Matrix factorization with recosystem

This model learns latent user and movie factors to predict ratings.

Convert user and movie IDs to integer indices (required by recosystem)
Train a matrix factorization model (learns hidden features of users and movies)
Tune hyperparameters (dimension, learning rate, regularization)
Predict ratings on the test set

Results

                            model      rmse
6 recosystem_matrix_factorization 0.7890856
5                  user_movie_svd 0.8617393
4                 user_movie_bias 0.8647311
3                      movie_bias 0.9432398
2                       user_bias 0.9769863
1                     global_mean 1.0596762

rm(list = ls())

# -------------------------
# Download + read data
# -------------------------

dl <- tempfile()

download.file(
  "http://files.grouplens.org/datasets/movielens/ml-latest-small.zip",
  dl
)

ratings <- read.csv(
  unz(dl, "ml-latest-small/ratings.csv"),
  stringsAsFactors = FALSE
)

movies <- read.csv(
  unz(dl, "ml-latest-small/movies.csv"),
  stringsAsFactors = FALSE
)

movies$movieId <- as.numeric(movies$movieId)
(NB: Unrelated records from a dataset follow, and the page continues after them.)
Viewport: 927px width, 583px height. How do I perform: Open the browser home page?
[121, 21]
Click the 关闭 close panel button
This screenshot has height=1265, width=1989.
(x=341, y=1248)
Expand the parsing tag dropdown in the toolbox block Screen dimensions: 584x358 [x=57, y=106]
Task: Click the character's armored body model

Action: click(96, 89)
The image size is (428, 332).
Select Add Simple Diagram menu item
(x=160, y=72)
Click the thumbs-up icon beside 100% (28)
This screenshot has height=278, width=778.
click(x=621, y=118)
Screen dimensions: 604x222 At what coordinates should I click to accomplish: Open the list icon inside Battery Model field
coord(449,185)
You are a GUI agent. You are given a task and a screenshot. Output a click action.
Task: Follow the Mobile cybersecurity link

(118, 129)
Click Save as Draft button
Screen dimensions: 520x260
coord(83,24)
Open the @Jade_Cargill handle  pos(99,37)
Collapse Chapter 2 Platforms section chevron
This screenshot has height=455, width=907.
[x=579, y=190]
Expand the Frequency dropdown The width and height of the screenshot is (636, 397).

movielens <- merge(ratings, movies, by = "movieId")

saveRDS(movielens, "movielens_small.rds")

rm(list = ls())

movielens <- readRDS("movielens_small.rds")

head(movielens)
dim(movielens)

length(unique(movielens$userId))
length(unique(movielens$movieId))

# Keep most active users and most rated movies
top_users <- names(sort(table(movielens$userId), decreasing = TRUE))[1:200]
top_movies <- names(sort(table(movielens$movieId), decreasing = TRUE))[1:200]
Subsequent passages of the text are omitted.